When you reach the line that contains "Screen dimensions: 797x588", begin copying exactly and continue through the last line below. Do not copy pictures.

::: Dataset content

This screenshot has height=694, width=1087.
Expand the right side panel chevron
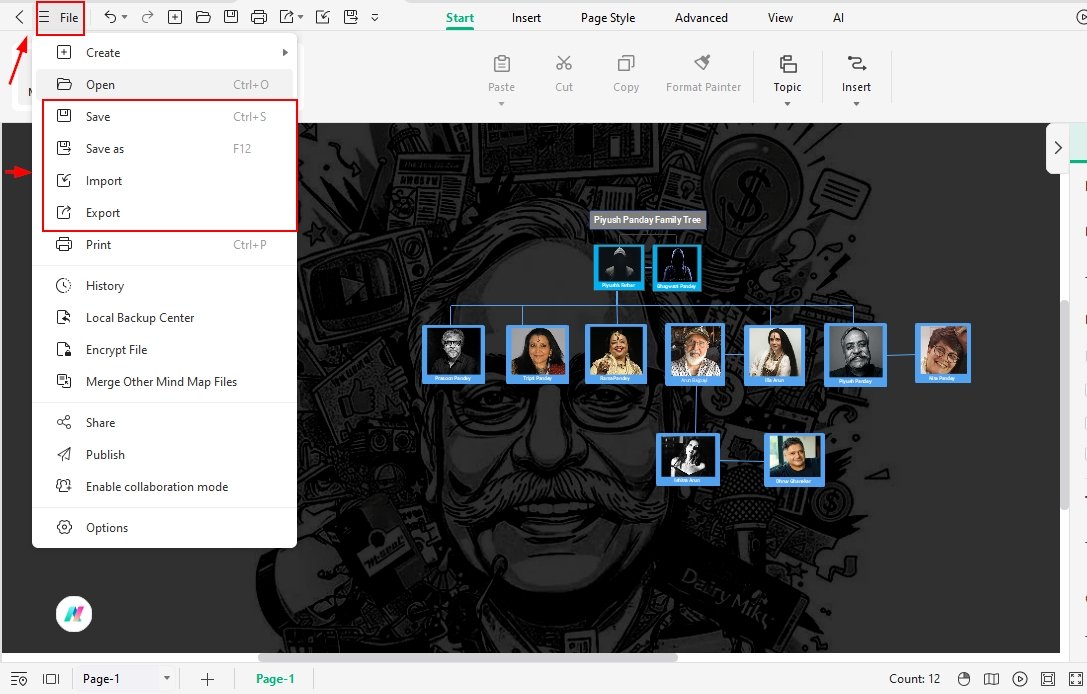coord(1059,147)
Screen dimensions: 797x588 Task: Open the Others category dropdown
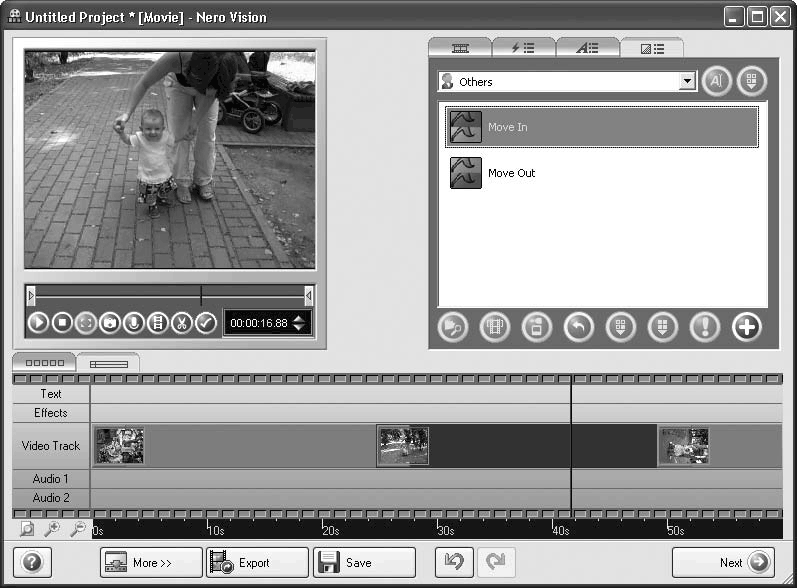pos(686,82)
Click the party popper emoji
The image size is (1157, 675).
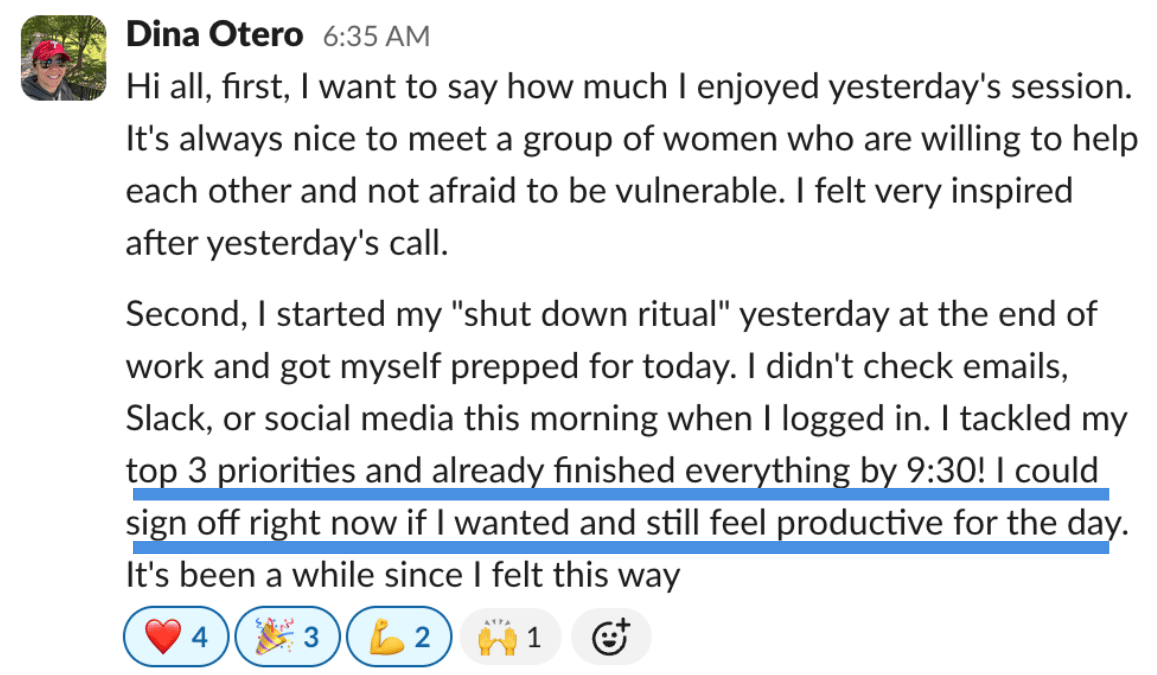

::::::

> _Response_
Screen dimensions: 797x588 Task: Open the Others category dropdown
pos(686,82)
Click the party popper emoji
The image size is (1157, 675).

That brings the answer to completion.